▶ [What is needed]: Identify the line with "Click the Updated 3 days ago label"; copy word for word that line and every one after it, to the end of the listing. Exclude pictures.

▶ [Data provided]:
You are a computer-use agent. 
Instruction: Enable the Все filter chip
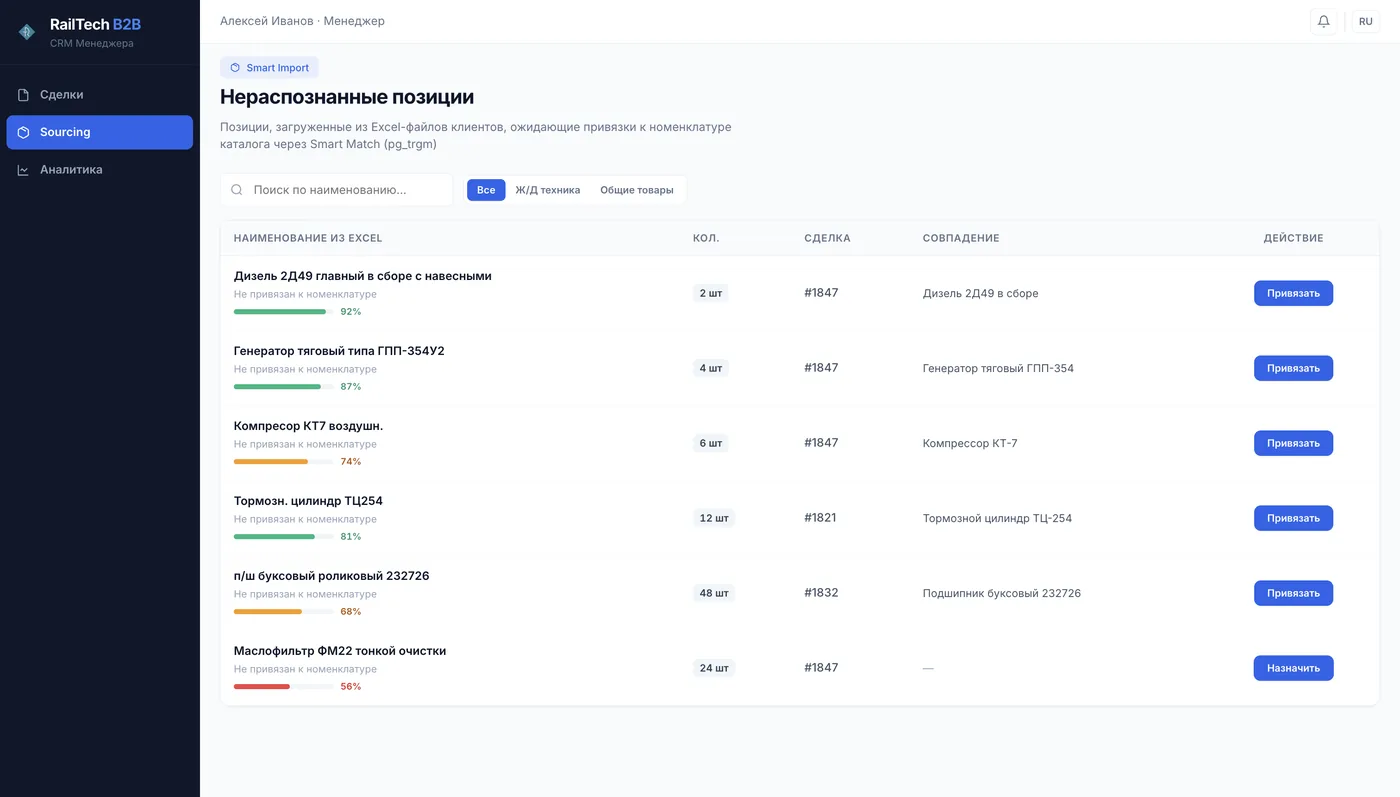(486, 189)
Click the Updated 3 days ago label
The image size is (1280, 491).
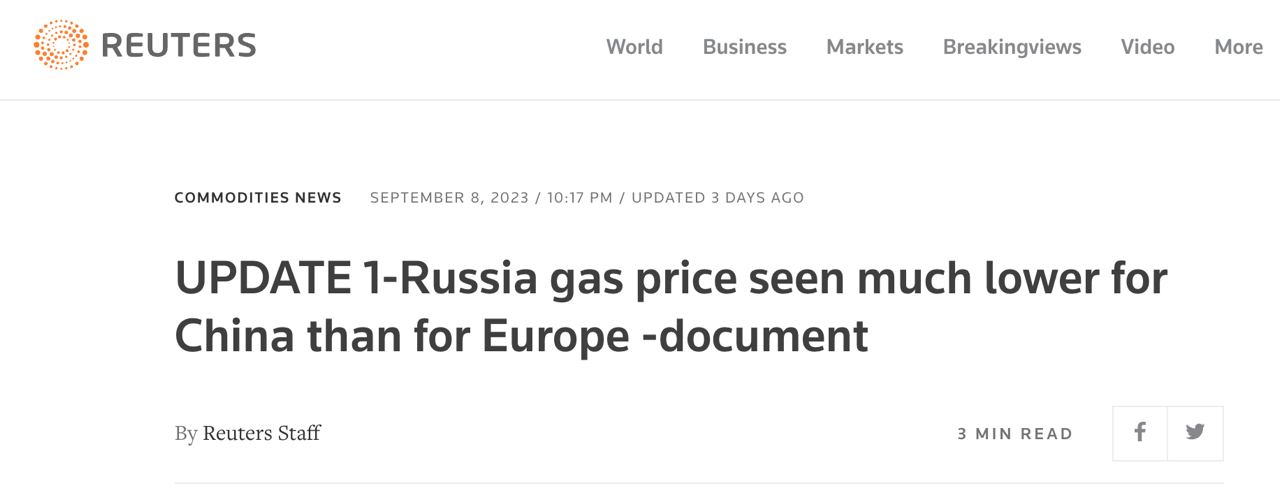point(717,198)
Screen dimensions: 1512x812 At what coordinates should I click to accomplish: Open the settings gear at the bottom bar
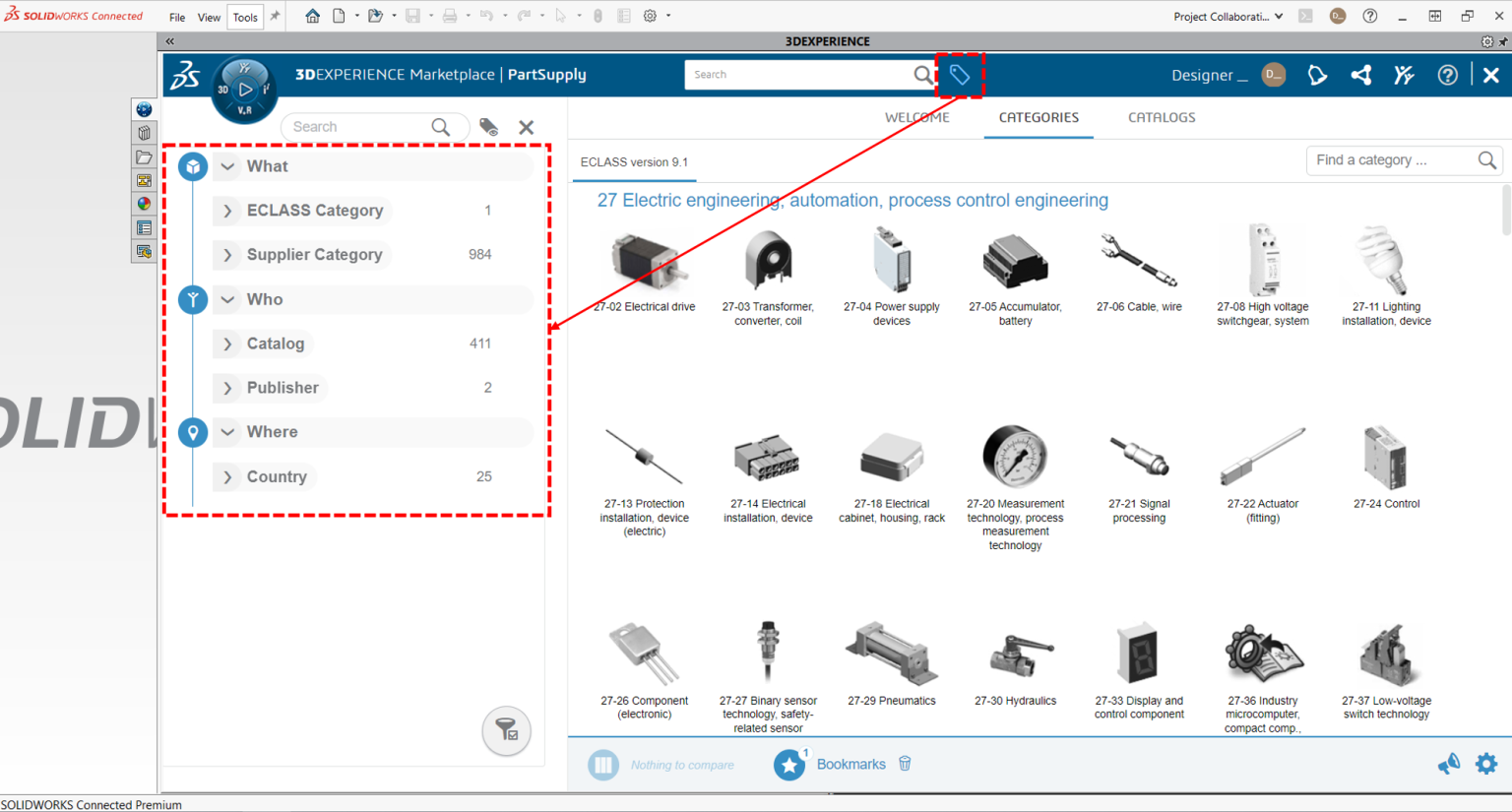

▶ [Written solution]:
Click the Updated 3 days ago label
The image size is (1280, 491).
point(717,198)
Screen dimensions: 1512x812 At what coordinates should I click to accomplish: Open the settings gear at the bottom bar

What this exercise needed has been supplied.